About this exercise: Repeat exactly, and only, the lines from the one containing "Screen dimensions: 1568x515" through the last line of the data below.

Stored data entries
-*-
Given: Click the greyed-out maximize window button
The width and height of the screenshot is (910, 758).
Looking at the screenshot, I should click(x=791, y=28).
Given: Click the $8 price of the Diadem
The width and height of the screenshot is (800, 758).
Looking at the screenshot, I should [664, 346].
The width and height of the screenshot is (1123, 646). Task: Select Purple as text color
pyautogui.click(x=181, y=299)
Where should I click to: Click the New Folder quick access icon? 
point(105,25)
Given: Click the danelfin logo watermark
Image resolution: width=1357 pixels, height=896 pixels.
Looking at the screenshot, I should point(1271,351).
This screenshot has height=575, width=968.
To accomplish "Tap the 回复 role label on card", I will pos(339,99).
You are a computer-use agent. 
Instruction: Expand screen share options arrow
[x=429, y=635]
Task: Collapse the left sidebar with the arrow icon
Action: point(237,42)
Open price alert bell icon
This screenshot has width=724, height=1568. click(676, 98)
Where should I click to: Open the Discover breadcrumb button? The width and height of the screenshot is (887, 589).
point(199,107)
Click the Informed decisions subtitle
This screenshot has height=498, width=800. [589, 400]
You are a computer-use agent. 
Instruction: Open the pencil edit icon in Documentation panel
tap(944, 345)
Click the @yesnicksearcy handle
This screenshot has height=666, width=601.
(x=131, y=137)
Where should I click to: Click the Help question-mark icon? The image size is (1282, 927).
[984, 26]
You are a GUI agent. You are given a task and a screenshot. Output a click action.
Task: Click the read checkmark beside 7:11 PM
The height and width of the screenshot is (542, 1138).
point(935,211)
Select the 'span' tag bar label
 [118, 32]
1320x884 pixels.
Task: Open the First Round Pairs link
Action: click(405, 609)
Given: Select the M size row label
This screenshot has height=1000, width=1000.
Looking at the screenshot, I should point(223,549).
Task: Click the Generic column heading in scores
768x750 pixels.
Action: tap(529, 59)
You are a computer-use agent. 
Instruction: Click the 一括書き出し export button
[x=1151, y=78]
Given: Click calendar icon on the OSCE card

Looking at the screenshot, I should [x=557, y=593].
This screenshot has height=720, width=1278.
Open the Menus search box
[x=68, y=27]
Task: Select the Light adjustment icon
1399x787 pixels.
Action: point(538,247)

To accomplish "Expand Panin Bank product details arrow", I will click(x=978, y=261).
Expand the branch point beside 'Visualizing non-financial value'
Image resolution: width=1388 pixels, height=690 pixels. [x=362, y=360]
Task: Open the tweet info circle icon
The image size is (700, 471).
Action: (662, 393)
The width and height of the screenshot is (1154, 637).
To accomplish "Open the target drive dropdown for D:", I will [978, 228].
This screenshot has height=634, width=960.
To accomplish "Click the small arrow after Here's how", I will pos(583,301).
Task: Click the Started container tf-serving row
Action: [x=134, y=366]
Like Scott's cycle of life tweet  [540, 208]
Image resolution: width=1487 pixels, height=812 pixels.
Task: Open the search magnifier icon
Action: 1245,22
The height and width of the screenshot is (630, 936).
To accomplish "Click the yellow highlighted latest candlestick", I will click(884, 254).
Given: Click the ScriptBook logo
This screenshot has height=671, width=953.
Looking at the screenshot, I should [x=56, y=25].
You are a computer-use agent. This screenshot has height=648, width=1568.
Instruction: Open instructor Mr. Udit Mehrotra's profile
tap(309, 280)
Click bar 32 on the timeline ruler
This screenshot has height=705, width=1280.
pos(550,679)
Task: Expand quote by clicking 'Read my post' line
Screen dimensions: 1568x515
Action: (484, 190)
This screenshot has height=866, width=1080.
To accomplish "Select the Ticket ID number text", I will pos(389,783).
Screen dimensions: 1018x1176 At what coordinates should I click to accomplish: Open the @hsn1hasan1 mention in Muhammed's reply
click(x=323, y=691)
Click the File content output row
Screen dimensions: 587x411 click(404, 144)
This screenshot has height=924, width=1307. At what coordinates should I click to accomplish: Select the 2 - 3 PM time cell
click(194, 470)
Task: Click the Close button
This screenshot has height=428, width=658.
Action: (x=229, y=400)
-*-
Finished exercise:
Screen dimensions: 1568x515
Action: (484, 190)
This screenshot has height=866, width=1080.
To accomplish "Select the Ticket ID number text", I will pos(389,783).
Screen dimensions: 1018x1176 At what coordinates should I click to accomplish: Open the @hsn1hasan1 mention in Muhammed's reply
click(x=323, y=691)
Click the File content output row
Screen dimensions: 587x411 click(404, 144)
This screenshot has height=924, width=1307. At what coordinates should I click to accomplish: Select the 2 - 3 PM time cell
click(194, 470)
Task: Click the Close button
This screenshot has height=428, width=658.
Action: (x=229, y=400)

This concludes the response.